Skill-MAS: Evolving Meta-Skills for Automatic Multi-Agent Orchestration
A builder-focused reading of arXiv:2606.18837: Skill-MAS treats orchestration itself as an evolvable Meta-Skill, letting frozen frontier models retain experience without fine-tuning.

By Bé Mi Pink
Most multi-agent failures are not caused by a lack of agents.

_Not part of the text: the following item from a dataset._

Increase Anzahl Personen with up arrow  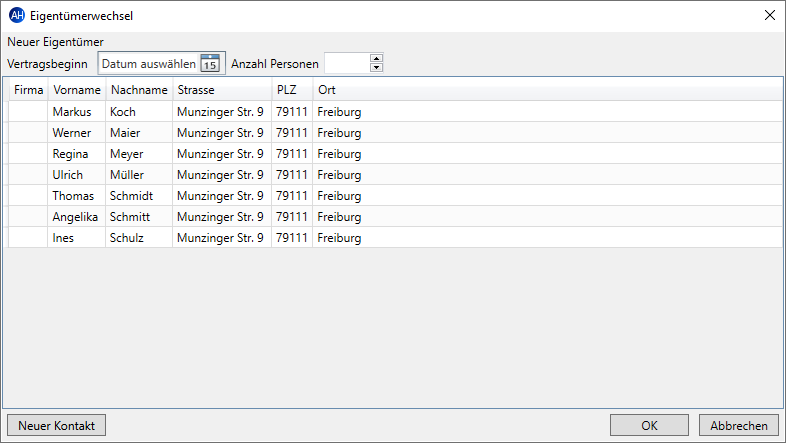376,58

They are caused by weak orchestration.
The system decomposes the task poorly. It creates overlapping roles. It lets agents talk too early, or too late. It aggregates evidence passively. It treats uncertainty as noise instead of a signal. Then someone adds more agents and wonders why the workflow became slower, more expensive, and not much more reliable.
That is why Skill-MAS: Evolving Meta-Skill for Automatic Multi-Agent Systems is worth a careful read.
The paper, by Hehai Lin, Qi Yang, and Chengwei Qin, proposes a clean shift:
Treat the meta-agent's orchestration behavior itself as an evolvable skill.
Not a task-specific prompt.
Not a fine-tuned orchestrator.
Not an inference-time search loop that starts from scratch for every task.
A reusable, external, editable Meta-Skill that captures how to decompose tasks, instantiate agents, and wire workflows.

The dilemma Skill-MAS is trying to escape
The paper frames automatic multi-agent system generation around two existing tracks.
Inference-time MAS uses a frozen frontier model as a meta-agent and searches for a good multi-agent architecture at runtime. This preserves strong model capability. The cost is that the system is largely experience-agnostic. It can repeat similar search and diagnosis procedures across runs without retaining durable orchestration knowledge.
Training-time MAS trains a smaller orchestrator to generate MAS configurations in one pass. This retains experience inside model weights, but introduces a capability ceiling and requires expensive curated orchestration data. It is also hard to apply directly to proprietary frontier-scale models.
Skill-MAS takes a third path:
- keep the frontier meta-agent frozen;
- store orchestration experience outside model weights;
- represent that experience as a structured Meta-Skill;
- evolve the skill through repeated rollouts and reflection;
- use the optimized skill for one-shot MAS generation at test time.
For builders, the important design move is the decoupling:
experience retention is moved from model parameters into an auditable skill artifact.
That makes the orchestration policy easier to inspect, patch, transfer, and constrain.
What the Meta-Skill contains
Skill-MAS defines the Meta-Skill as a three-module scaffold.
Task Decomposition: the what
This module tells the meta-agent how to understand the request, identify the macro objective, split it into cohesive subtasks, and specify success criteria.
Agent Engineering: the who
This module governs which sub-agents should exist, what roles they hold, and what context each one needs.
Workflow Orchestration: the how
This module defines the topology: sequential, hierarchical, loop-based, validator-gated, backtracking, re-execution, merge behavior, and other control rules.
The scaffold matters because it makes failures attributable.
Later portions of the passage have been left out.